### TASK OBJECTIVE
Could you return every line of the records below that contains the word "computer"?

....

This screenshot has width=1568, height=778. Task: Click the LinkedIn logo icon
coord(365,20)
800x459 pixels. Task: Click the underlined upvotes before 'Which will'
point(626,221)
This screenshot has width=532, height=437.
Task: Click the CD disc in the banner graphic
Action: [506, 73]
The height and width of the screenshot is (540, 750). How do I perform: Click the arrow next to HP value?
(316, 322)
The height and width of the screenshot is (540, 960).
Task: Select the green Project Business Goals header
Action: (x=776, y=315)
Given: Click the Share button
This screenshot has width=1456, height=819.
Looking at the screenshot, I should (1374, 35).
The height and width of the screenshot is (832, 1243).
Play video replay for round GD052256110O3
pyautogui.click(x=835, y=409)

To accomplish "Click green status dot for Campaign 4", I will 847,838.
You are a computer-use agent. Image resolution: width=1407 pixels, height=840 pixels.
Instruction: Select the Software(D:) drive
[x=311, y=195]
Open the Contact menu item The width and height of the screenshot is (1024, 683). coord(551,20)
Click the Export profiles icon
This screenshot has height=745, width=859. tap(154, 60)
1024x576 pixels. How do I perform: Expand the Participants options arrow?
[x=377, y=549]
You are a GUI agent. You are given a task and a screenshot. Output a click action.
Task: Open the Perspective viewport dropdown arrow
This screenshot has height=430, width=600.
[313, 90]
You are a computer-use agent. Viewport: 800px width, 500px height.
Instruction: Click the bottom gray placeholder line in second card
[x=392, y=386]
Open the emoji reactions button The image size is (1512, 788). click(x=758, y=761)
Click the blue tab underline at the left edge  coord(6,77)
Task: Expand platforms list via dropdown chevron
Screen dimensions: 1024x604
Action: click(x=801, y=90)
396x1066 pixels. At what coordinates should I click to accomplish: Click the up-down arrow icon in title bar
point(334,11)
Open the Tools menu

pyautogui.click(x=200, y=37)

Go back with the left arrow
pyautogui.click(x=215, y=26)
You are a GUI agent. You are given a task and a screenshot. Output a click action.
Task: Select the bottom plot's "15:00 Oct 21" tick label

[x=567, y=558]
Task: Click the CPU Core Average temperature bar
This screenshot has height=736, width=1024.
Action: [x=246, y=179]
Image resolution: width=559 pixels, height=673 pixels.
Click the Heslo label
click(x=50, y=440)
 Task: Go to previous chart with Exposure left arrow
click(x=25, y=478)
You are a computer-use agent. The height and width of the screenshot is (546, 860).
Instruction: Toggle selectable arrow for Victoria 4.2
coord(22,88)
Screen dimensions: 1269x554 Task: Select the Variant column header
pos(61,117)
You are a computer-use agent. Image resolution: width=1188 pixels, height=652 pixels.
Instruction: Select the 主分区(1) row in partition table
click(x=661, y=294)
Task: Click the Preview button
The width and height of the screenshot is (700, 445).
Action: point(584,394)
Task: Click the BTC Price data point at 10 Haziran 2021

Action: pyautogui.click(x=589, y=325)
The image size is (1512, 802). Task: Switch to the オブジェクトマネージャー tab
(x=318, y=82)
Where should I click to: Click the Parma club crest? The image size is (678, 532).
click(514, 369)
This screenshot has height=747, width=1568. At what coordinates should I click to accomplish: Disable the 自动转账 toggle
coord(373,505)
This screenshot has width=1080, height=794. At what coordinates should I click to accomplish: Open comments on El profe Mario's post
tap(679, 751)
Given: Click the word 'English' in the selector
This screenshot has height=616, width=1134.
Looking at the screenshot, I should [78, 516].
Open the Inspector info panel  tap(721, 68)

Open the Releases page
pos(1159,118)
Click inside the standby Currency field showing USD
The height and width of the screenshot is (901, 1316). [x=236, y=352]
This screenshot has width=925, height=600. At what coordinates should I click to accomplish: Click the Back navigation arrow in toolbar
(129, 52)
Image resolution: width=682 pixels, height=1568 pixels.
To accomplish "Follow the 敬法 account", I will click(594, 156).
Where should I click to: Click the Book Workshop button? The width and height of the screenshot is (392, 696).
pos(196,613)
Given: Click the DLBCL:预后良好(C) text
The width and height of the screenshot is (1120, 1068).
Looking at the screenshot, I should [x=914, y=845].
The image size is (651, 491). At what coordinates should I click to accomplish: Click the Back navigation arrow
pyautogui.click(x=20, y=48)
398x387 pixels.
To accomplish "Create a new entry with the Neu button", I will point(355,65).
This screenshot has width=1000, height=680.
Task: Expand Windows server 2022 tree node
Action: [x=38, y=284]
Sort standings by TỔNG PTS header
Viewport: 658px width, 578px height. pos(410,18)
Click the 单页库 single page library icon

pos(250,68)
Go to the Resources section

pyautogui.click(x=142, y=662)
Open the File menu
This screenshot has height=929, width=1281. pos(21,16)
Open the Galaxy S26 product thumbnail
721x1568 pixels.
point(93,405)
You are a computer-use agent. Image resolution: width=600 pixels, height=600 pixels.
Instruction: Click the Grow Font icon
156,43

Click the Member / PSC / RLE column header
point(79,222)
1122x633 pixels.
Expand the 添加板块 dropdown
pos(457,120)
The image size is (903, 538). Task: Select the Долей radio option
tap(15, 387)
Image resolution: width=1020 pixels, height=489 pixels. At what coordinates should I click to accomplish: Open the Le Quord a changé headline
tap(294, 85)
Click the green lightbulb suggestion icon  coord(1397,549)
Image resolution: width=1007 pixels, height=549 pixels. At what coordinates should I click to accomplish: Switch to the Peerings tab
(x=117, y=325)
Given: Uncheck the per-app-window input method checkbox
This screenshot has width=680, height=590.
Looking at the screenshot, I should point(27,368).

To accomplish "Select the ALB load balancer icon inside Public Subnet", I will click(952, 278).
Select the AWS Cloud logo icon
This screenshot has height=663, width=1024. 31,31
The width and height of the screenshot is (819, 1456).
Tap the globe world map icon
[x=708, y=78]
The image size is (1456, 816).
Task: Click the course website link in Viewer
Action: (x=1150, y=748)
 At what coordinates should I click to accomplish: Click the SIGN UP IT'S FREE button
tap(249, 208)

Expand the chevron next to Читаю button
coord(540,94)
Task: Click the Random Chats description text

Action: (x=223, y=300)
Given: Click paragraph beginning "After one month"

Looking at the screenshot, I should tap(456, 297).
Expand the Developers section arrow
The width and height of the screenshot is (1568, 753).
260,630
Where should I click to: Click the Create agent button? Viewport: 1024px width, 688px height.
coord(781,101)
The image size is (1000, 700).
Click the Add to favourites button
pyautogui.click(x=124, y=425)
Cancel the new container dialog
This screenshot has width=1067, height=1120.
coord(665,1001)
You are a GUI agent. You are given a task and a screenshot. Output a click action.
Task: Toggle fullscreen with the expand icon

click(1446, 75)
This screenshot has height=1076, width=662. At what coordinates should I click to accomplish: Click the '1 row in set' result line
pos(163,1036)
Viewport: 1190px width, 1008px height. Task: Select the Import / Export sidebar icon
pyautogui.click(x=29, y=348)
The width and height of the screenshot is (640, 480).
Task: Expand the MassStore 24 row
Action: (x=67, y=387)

....

### PROBLEM SOLUTION
You are a computer-use agent. Image resolution: width=1407 pixels, height=840 pixels.
You are a computer-use agent. Viewport: 800px width, 500px height.
You are a computer-use agent. The height and width of the screenshot is (546, 860).
You are a computer-use agent. Image resolution: width=1188 pixels, height=652 pixels.
You are a computer-use agent. Image resolution: width=600 pixels, height=600 pixels.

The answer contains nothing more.